The second line contains N numbers, the initial values of A1, A2, ... , AN. -1000000000 ≤ Ai ≤ 1000000000.
Each of the next Q lines represents an operation.
"C a b c" means adding c to each of Aa, Aa+1, ... , Ab. -10000 ≤ c ≤ 10000.

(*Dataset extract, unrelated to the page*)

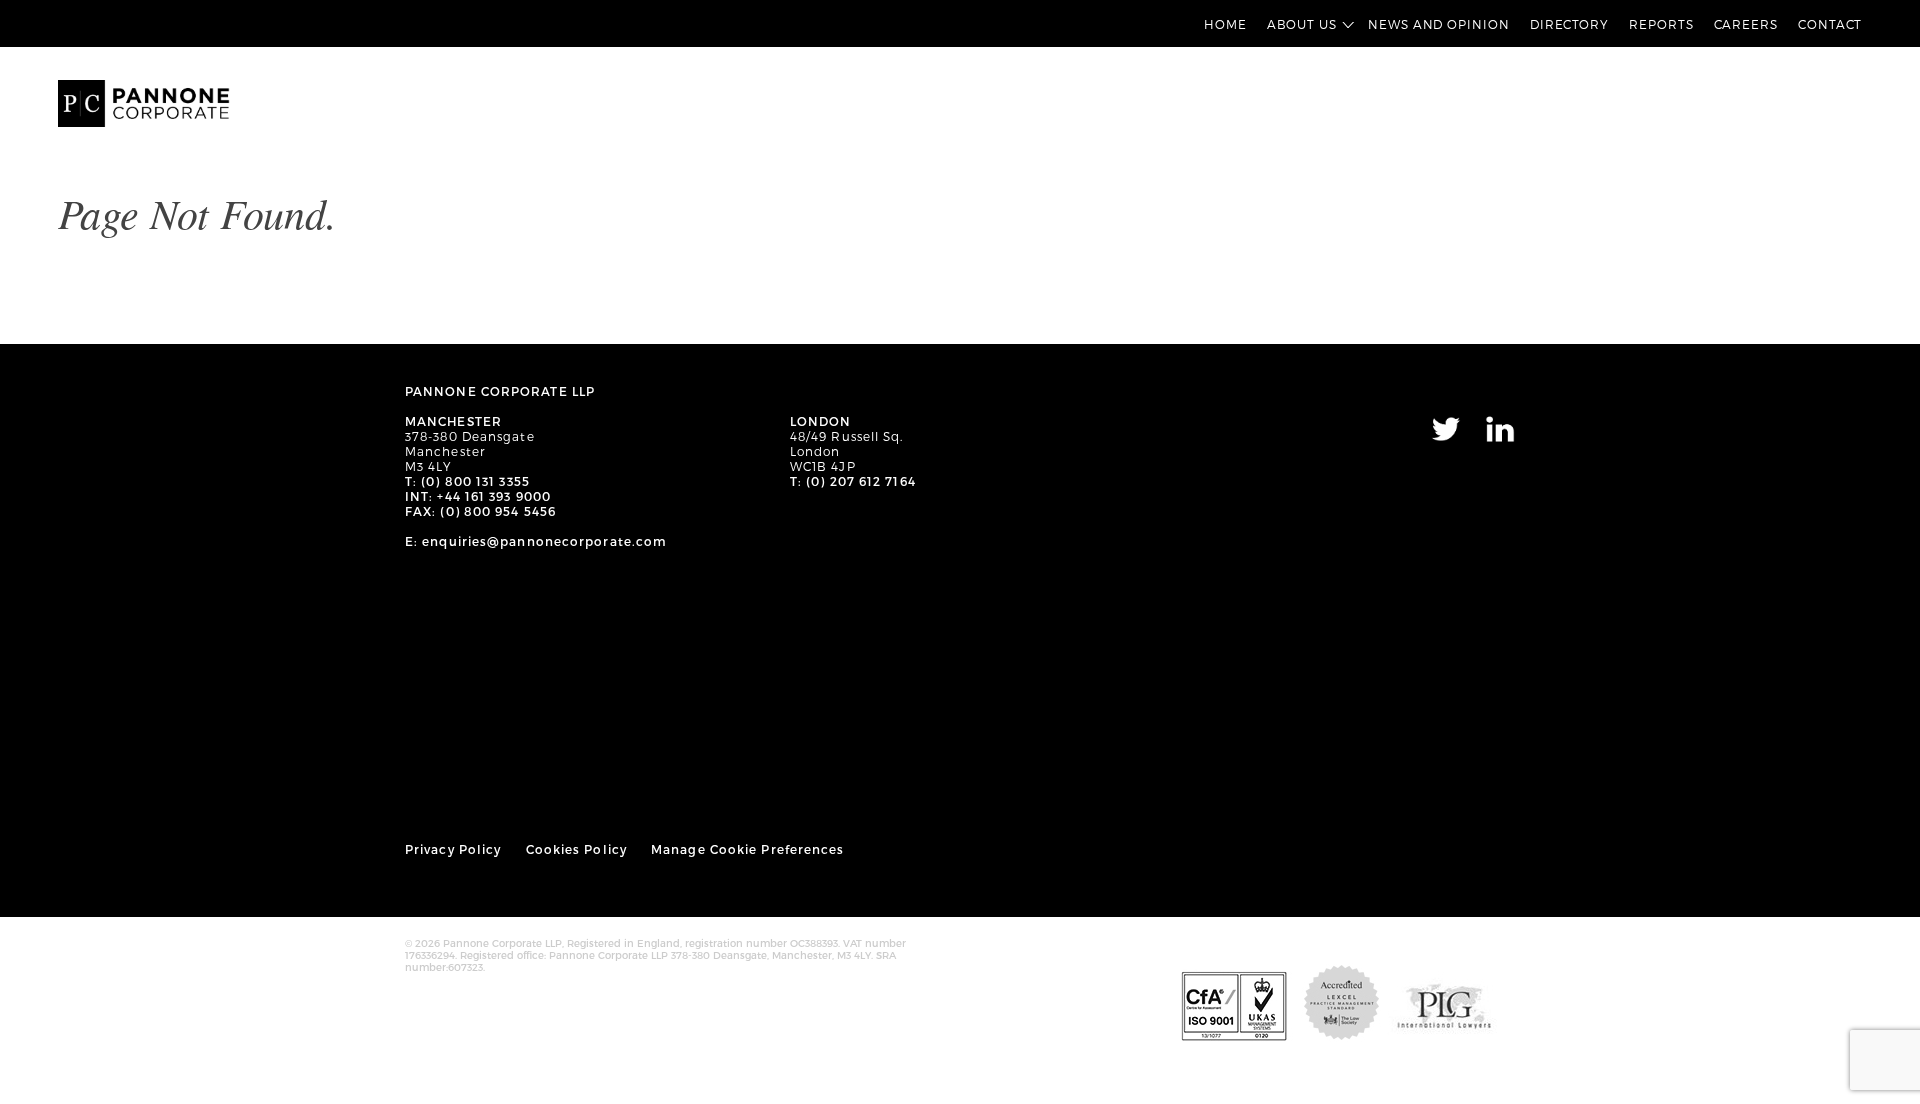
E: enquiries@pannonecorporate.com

"Q a b" means querying the sum of Aa, Aa+1, ... , Ab.
Output
You need to answer all Q commands in order. One answer in a line.
Sample Input
10 5 1 2 3 4 5 6 7 8 9 10 Q 4 4 Q 1 10 Q 2 4 C 3 6 3 Q 2 4
Sample Output
4 55 9 15
Hint
The sums may exceed the range of 32-bit integers.
Source
POJ Monthly--2007.11.25, Yang Yi
还是线段树的一道模板题
这题用了cin cout超时了QAQ,不知道是不是我代码的写的太丑
#include<stdio.h>
#include<string.h>
#include<iostream>
using namespace std;
#define MAXN 200010
typedef long long ll;
ll n, m;
ll a[MAXN];
struct node{
ll l, r, tag,sum;
}tree[MAXN << 2];
char ch[2];
void build(ll k, ll l, ll r)
{
tree[k].l = l; tree[k].r = r;
if (l == r)
{
tree[k].sum = a[l];
return;
}
ll mid = (l + r) >> 1;
build(k << 1, l, mid); build(k << 1 | 1, mid + 1, r);
tree[k].sum = tree[k << 1].sum+ tree[k << 1 | 1].sum;
}
void prework()
{
for (ll i = 1; i <= n; i++)
scanf("%lld", &a[i]);
build(1, 1, n);
}
void change(ll k)
{
if (tree[k].l == tree[k].r)
{
tree[k].sum += tree[k].tag;
}
else
{
tree[k].sum += (tree[k].r - tree[k].l + 1)*tree[k].tag;
tree[k << 1].tag += tree[k].tag;
tree[k << 1 | 1].tag += tree[k].tag;
}
tree[k].tag = 0;
}
void add(ll k, ll l, ll r, ll x)
{
if (tree[k].tag)
change(k);
if (tree[k].l == l&&tree[k].r == r)
{
tree[k].tag += x;
return;
}
tree[k].sum += (r - l + 1)*x;
ll mid = (tree[k].l + tree[k].r) >> 1;
if (r <= mid)
add(k << 1, l, r, x);
else if (l >= mid+1)
add(k << 1 | 1, l, r, x);
else
{
add(k << 1, l, mid, x);
add(k << 1|1, mid + 1, r, x);
}
}
ll query(ll k, ll l, ll r)
{
if (tree[k].tag)
change(k);
ll mid = (tree[k].l + tree[k].r) >> 1;
if (tree[k].r == r&&tree[k].l == l)
return tree[k].sum;
if (l >= mid + 1)
return query(k << 1 | 1, l, r);
else if (r <= mid)
return query(k << 1, l, r);
else
return query(k << 1, l, mid) + query(k << 1|1, mid+1, r);
}
void mainwork()
{
ll num,d, x;
for (ll i = 1; i <= m; i++)
{
scanf("%s", ch);
if (ch[0] == 'Q')
{
scanf("%lld%lld", &d, &x);
printf("%lld
", query(1, d, x));
}
else
{
scanf("%lld%lld%lld",&d,&x,&num);
add(1, d, x, num);
}
}
}
int main()
{
while (~scanf("%lld%lld", &n, &m)){
prework();
mainwork();
}
return 0;
}